Forensic Science is any aspect of science as it relates to the law. Any area of science could be called into question in a court of law, but forensic science most often relates to the following disciplines:
Personal Identification.
The name is self-explanatory. This involves how an individual can be identified to the exclusion, or at least to the smallest possible percentage of the population. Includes fingerprints, dna analysis, dental analysis (odontology), and a number of other subdisciplines.
Firearms and Toolmark Identification.
Firearms examination involves the identifying characteristics between firearm and projectile, projectile and target. Typically, this includes matching bullets to the gun that fired them. Toolmark identification involves the identifying characteristics between tools, such as a pry bar, and the object on which it is used, such as a door frame. Also included in the category are explosives and imprint evidence.
Forensic Psychiatry and Profiling.
The first category involves mental illness and disorder, what creates mental illness and disorder, and its diagnosis and treatment. The other category, profiling, is when an investigator examines certain crime scenes to come up with a personality profile of the offender.

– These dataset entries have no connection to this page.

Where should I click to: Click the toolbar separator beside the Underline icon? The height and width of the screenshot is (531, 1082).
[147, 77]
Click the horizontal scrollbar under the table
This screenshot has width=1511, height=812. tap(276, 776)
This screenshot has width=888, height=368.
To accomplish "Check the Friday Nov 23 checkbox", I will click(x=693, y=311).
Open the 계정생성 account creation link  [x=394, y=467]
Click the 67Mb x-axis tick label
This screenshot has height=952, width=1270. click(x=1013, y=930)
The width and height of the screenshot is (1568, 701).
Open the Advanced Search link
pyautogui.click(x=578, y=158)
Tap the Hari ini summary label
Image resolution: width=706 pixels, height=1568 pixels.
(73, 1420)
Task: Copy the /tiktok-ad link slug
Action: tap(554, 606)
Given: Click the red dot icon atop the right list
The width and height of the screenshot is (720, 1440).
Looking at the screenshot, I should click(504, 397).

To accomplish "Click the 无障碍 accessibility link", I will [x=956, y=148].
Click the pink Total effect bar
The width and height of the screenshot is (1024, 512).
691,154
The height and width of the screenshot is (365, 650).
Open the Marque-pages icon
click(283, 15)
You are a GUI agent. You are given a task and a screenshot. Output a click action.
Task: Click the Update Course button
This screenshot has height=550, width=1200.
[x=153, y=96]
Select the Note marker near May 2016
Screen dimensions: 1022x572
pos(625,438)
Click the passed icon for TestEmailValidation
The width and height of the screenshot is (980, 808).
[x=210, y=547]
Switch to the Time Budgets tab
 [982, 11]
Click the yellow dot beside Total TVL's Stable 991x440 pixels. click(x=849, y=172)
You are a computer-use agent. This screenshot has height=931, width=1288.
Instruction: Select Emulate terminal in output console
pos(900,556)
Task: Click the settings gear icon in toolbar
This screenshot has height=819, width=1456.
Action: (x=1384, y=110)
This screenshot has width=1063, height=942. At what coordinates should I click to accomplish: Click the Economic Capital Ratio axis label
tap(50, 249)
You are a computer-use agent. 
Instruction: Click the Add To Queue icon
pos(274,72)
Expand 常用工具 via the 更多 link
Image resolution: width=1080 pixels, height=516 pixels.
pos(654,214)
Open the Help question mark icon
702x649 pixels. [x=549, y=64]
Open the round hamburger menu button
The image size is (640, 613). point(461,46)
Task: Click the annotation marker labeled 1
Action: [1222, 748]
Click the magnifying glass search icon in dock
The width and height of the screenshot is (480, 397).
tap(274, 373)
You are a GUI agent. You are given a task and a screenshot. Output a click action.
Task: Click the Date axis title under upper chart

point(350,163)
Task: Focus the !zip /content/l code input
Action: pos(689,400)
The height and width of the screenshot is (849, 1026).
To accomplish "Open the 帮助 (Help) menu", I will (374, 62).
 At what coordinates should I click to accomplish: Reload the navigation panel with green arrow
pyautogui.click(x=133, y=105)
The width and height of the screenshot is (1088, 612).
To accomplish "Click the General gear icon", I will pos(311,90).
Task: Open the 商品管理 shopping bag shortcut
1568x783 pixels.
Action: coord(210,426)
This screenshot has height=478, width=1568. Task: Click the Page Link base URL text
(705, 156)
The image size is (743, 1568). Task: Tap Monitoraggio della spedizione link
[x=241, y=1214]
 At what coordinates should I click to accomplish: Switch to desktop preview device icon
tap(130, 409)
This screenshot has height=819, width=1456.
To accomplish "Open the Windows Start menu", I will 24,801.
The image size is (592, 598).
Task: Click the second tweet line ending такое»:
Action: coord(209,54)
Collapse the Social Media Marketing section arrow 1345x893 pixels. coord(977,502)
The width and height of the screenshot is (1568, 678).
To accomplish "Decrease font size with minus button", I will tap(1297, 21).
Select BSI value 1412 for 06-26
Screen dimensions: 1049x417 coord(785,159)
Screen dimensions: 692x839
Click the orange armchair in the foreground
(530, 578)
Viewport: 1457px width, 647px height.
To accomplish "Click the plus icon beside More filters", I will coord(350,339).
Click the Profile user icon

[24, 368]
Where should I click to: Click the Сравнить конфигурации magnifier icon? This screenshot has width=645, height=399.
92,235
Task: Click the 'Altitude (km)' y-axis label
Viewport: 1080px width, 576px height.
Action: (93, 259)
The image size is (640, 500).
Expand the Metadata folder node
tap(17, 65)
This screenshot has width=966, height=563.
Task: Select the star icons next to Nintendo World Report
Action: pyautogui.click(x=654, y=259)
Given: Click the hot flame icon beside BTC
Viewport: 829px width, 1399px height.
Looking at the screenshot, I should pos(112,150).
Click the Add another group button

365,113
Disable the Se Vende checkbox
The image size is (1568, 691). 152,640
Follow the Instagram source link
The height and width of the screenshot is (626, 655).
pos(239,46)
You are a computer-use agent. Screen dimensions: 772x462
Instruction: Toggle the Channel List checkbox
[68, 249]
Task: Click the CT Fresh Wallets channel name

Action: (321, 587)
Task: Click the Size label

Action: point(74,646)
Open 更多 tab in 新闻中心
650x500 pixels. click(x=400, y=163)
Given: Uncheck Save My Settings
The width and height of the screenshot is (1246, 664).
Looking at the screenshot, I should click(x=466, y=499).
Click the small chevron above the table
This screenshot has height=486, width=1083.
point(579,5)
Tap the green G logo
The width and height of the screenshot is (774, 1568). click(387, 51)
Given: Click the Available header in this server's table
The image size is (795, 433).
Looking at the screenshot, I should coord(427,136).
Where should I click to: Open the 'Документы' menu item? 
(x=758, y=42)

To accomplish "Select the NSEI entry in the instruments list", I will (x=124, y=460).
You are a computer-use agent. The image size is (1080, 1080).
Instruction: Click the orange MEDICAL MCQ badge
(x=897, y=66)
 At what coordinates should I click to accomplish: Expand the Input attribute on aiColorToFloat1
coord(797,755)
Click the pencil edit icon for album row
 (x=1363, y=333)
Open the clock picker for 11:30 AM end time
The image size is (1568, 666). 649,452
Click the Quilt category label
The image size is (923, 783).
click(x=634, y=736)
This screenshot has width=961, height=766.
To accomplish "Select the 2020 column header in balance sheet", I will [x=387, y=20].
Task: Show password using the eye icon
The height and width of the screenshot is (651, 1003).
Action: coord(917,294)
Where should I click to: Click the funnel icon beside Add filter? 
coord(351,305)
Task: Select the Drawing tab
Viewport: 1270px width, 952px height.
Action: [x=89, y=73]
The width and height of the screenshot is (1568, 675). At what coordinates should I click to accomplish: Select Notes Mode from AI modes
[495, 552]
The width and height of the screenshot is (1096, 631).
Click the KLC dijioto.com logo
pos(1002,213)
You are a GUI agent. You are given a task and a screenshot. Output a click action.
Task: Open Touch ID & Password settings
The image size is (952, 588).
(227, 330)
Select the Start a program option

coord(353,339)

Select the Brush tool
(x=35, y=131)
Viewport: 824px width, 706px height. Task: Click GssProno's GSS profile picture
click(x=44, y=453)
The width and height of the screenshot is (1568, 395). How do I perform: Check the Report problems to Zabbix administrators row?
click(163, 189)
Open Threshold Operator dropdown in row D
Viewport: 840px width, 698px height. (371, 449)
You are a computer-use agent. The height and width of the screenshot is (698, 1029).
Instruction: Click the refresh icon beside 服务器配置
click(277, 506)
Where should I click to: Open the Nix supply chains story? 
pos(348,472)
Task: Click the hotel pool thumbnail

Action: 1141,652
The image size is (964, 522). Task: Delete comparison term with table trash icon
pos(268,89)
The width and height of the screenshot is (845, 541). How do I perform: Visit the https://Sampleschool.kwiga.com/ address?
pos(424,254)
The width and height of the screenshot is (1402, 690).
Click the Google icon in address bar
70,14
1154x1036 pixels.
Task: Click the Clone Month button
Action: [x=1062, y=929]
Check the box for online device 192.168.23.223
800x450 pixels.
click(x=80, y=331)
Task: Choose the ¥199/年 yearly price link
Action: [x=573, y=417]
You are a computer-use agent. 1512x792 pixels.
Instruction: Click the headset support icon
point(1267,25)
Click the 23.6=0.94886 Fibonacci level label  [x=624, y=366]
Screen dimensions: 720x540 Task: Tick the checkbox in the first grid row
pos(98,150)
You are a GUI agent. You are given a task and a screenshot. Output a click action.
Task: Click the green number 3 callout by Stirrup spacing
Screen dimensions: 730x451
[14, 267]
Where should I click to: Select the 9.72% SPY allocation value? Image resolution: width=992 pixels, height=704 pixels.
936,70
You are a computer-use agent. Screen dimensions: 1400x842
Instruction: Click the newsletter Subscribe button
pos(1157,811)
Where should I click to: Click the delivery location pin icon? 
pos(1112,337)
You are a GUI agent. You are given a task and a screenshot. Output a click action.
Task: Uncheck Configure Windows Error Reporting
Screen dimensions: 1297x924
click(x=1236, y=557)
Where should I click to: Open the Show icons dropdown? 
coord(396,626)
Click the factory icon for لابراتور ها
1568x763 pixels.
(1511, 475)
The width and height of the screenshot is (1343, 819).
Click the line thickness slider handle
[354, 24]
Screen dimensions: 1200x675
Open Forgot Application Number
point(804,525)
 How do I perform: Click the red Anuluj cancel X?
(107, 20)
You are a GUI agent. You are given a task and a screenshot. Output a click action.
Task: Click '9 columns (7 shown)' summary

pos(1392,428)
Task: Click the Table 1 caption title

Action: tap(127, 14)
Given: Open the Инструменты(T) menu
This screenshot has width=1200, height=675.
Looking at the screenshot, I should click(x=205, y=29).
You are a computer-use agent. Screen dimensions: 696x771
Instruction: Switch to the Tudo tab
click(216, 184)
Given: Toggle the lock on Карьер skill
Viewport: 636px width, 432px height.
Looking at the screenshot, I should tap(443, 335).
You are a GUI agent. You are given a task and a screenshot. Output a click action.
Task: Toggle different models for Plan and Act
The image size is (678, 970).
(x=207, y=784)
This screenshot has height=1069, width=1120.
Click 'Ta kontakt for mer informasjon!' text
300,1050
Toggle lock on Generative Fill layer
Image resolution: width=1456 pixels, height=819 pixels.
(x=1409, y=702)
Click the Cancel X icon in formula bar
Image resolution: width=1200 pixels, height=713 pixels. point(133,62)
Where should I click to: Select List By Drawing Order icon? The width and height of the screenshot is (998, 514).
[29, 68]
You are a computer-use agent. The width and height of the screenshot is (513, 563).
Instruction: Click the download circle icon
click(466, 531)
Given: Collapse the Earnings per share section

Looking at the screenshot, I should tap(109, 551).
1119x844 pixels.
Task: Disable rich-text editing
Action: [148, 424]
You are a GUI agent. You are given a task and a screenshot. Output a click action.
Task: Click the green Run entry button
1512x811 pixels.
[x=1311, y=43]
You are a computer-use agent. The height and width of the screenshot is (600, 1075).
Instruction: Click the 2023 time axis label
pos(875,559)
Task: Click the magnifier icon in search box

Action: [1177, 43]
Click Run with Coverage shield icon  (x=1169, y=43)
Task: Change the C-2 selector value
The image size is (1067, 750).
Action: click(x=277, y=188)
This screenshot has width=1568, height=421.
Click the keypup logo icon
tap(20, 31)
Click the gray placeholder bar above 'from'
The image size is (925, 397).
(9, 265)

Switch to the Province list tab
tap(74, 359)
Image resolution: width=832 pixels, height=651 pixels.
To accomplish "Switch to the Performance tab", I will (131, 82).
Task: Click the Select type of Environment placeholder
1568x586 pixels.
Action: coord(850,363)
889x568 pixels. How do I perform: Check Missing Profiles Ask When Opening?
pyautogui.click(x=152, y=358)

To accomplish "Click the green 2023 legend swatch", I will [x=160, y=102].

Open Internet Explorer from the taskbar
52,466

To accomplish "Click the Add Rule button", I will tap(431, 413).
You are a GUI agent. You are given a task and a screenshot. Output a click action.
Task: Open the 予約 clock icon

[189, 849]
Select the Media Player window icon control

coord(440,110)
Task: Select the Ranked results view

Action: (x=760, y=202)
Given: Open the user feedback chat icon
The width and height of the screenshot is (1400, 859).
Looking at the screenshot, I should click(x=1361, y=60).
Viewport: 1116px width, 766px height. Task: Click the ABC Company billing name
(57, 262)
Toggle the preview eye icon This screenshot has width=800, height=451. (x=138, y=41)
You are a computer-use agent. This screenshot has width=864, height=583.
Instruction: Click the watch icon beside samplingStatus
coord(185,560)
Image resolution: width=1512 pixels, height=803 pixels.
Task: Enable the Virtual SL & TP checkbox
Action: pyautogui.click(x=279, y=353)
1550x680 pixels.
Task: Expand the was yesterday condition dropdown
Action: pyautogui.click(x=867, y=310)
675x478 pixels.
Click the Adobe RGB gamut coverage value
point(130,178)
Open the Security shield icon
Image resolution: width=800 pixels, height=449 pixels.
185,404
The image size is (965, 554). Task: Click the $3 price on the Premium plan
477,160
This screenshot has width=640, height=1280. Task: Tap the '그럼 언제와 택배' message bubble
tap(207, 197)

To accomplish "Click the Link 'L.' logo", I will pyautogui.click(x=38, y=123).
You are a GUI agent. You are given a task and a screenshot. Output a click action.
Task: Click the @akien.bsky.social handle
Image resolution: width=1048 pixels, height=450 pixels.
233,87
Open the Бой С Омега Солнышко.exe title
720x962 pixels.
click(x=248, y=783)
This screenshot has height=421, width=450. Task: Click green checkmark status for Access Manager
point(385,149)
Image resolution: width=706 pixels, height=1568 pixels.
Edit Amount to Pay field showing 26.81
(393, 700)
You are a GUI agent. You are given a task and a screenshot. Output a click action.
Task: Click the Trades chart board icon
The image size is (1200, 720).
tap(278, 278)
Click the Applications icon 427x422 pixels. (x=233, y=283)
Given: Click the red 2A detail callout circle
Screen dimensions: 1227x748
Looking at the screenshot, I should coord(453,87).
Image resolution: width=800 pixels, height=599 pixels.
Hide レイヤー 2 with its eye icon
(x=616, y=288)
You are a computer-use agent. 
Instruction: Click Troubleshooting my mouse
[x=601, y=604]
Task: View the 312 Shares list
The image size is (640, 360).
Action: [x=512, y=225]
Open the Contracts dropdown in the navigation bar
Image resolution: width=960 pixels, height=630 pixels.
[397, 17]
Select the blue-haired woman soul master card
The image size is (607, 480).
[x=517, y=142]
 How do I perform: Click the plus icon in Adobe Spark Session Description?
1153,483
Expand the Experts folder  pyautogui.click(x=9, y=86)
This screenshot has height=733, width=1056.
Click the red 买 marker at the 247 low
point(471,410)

Questioned Document Examination.
This discipline involves all special relationships that may exist between document and inscription and how it relates to a person or sequence of events. This includes forgery, counterfeiting, handwriting analysis and other related subdisciplines.
Criminal Law.
Criminal Law serves to define offenses under a codified system of laws and punishments. Basically, it is where society defines what a crime is and how it is prosecuted.
Forensic Photography.
Basic techniques of photography as they apply to investigative work.
Crime Scene Processing.
This includes all aspects of forensic science and how they come together when searching a crime scene, collecting evidence, tagging evidence, and analyzing evidence in a lab.